I know your post doesn't exactly beg a response (quite the opposite, I guess), But I was just curious if others shared my experiences regarding this. When people come into my home one of the first things they see is an Azureus tank next to a tank of Leucomelas. Now mind you, these are people who have never seen PDF's for the most part, and almost INVARIABLY, the first four questions are...

1. What happens if you breed the blue ones with the yellow ones?

2. What would happen if you put them in the same tank together?

3. Can you fit more in there, or is that as many as the tank can hold?

4. So, are they poisonous?

I can understand the fourth question, but now that I pay attention to it, I am blown away by how regularly the others are asked, especially that #1 question. No one asks where they are from, no one asks the genders, no one asks "who built those beautiful terrariums (dammit). They all want to know what a hybrid would be like. Weird, huh? Why?


----------



## divingne1 (Mar 21, 2008)

My guess is because they are more fascinated by the colors and the possibility of creating a rainbow than the actual frog and its beautiful vivarium .


----------



## Philsuma (Jul 18, 2006)

Marty,

That's a pretty inclusive list you have there. Thank you for compiling it and I'm sure a lot of people will look at those threads again and use the information.

### Required task 1
From the listing below, pull out every line that contains the string "size", matching case exactly.

### Items from a dataset
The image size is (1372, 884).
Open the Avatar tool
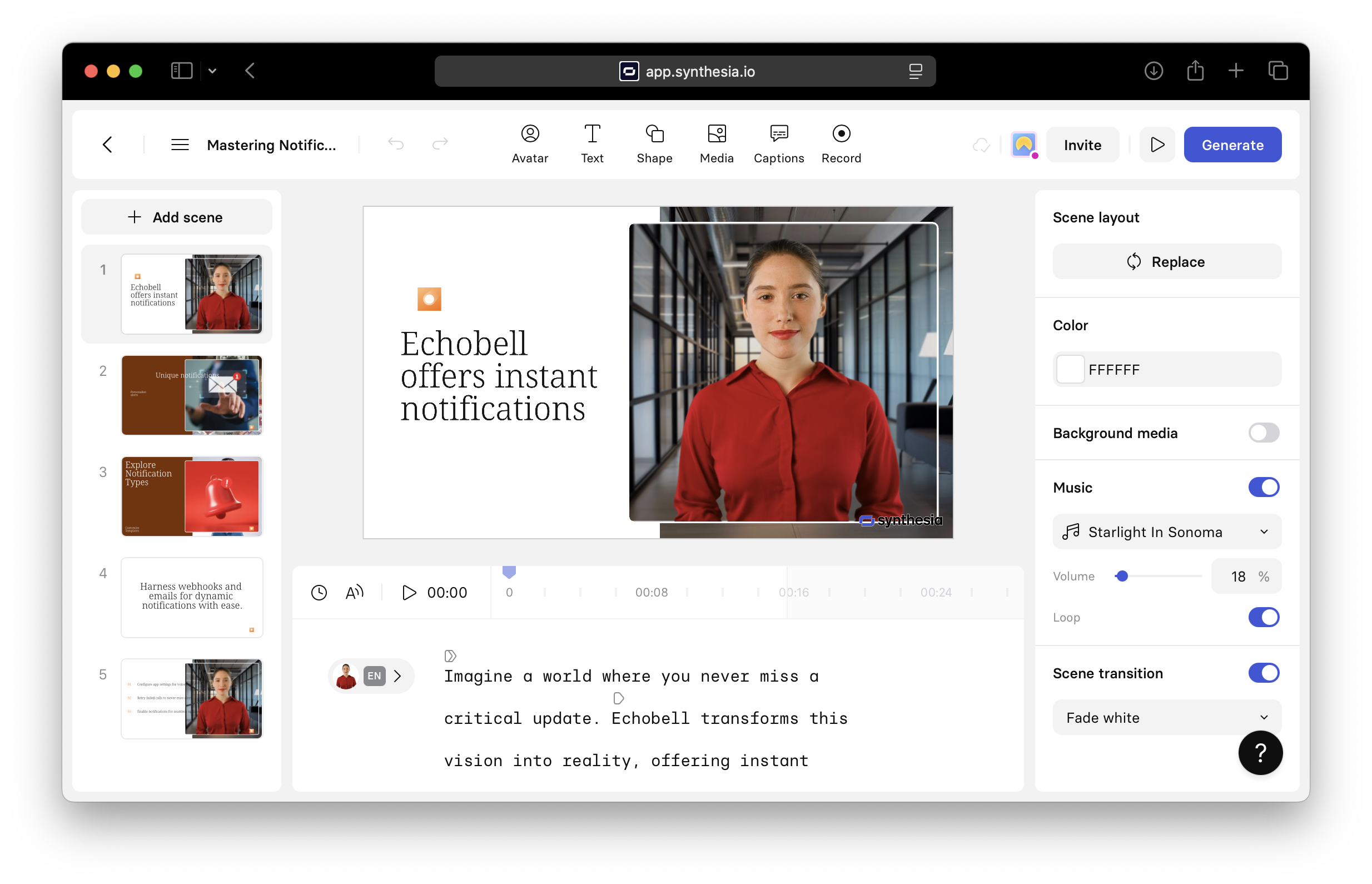[530, 143]
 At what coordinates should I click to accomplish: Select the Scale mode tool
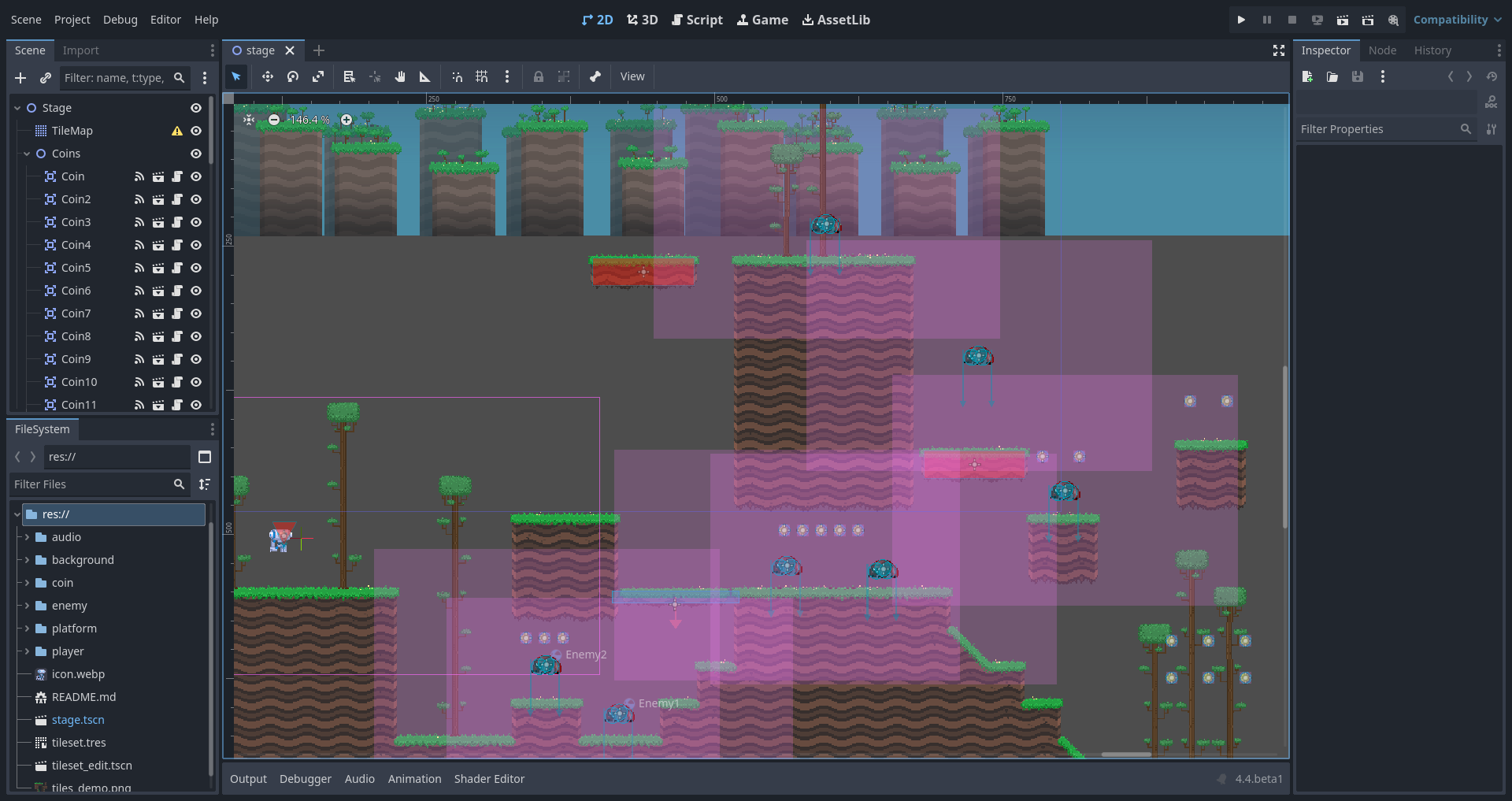(x=318, y=76)
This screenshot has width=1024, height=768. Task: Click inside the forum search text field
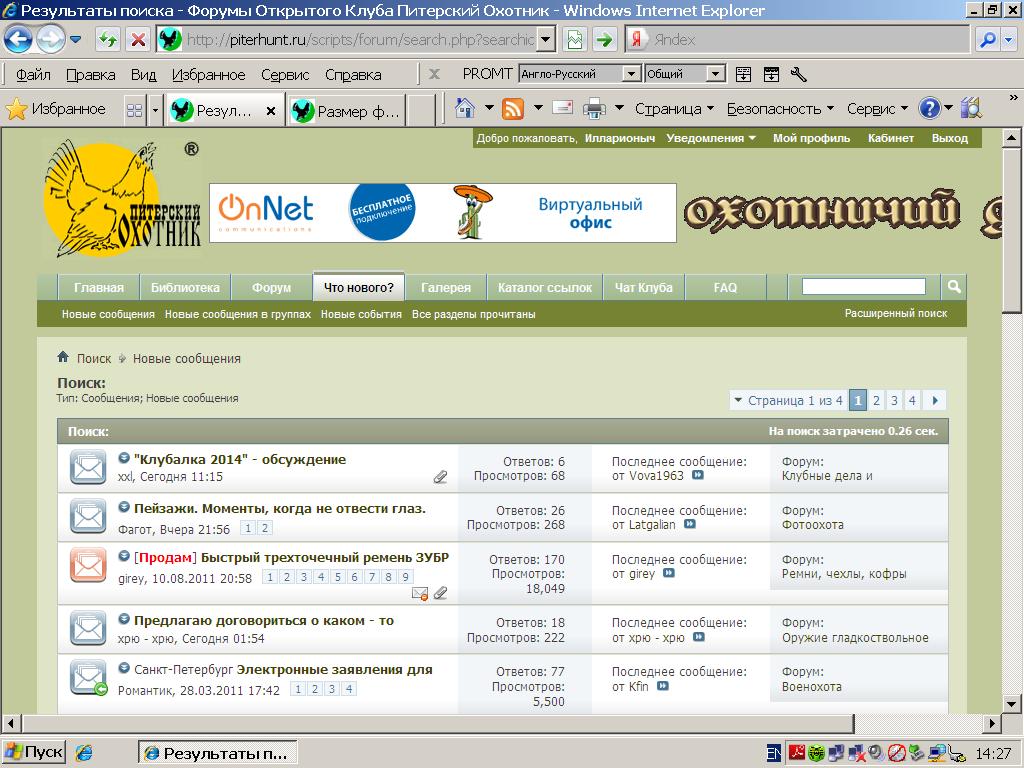[863, 287]
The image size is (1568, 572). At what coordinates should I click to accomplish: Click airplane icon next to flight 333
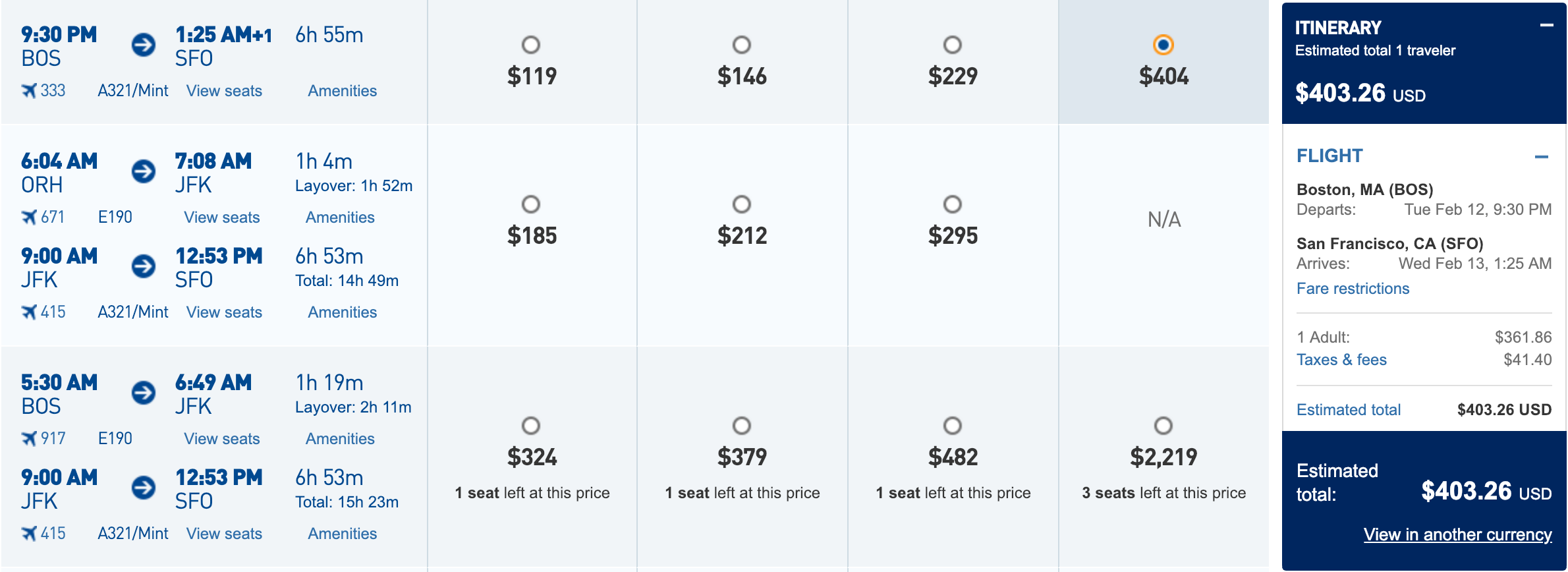(29, 91)
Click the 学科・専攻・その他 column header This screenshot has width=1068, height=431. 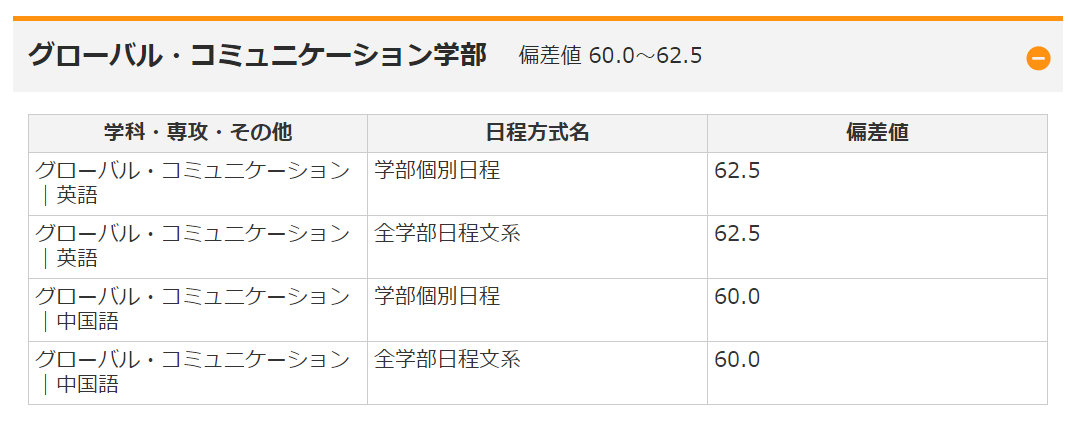point(198,133)
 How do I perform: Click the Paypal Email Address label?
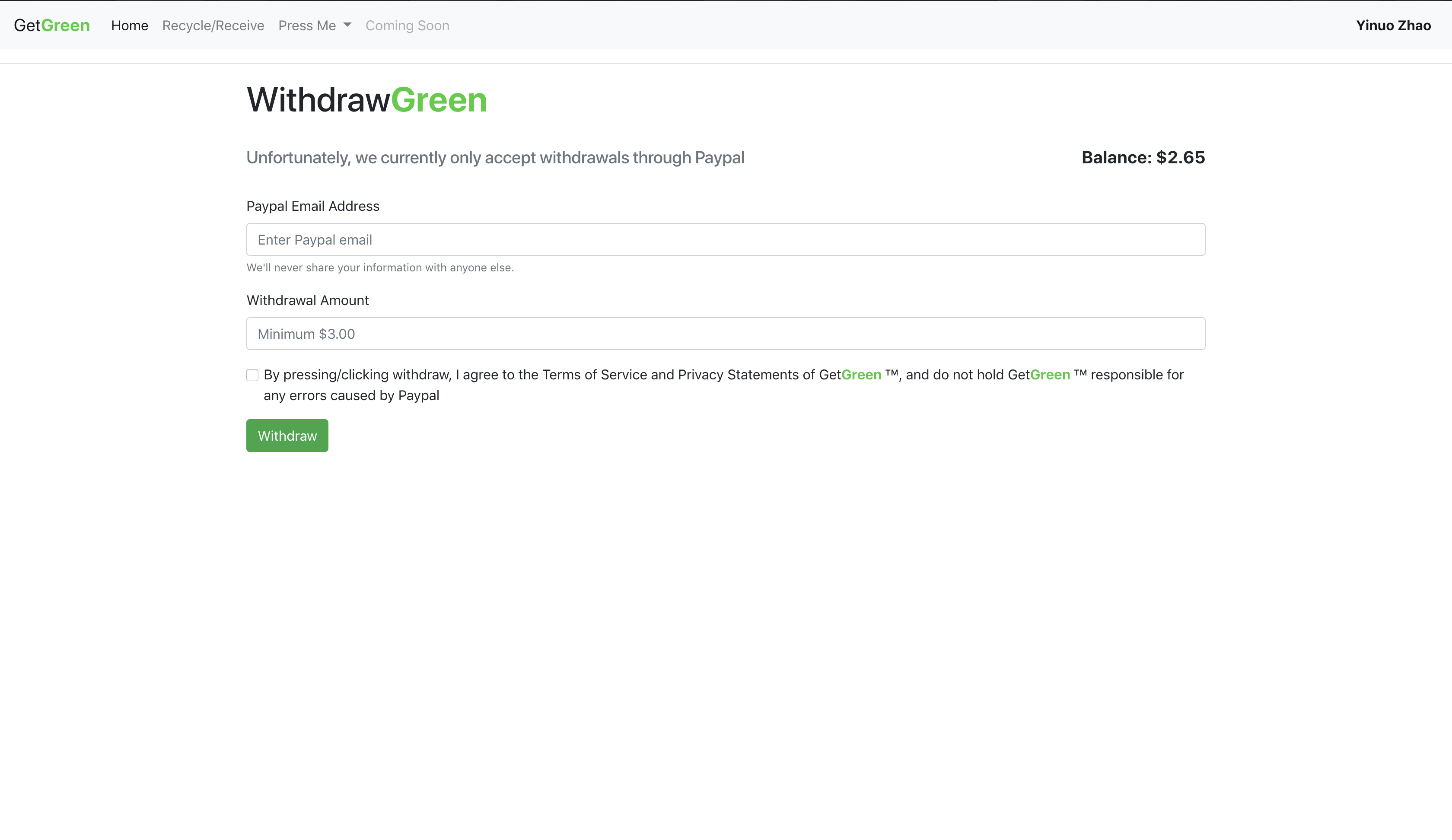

### Required task 2
In the forum thread, what explanation does the reply from divingne1 offer for why visitors want to know what a hybrid would be like?

### Written answer 1
The image size is (1372, 884).
The image size is (1568, 572). At what coordinates should I click to accomplish: Click airplane icon next to flight 333

### Written answer 2
The reply guesses that visitors are more fascinated by the colors and the possibility of creating a rainbow than by the actual frog and its beautiful vivarium.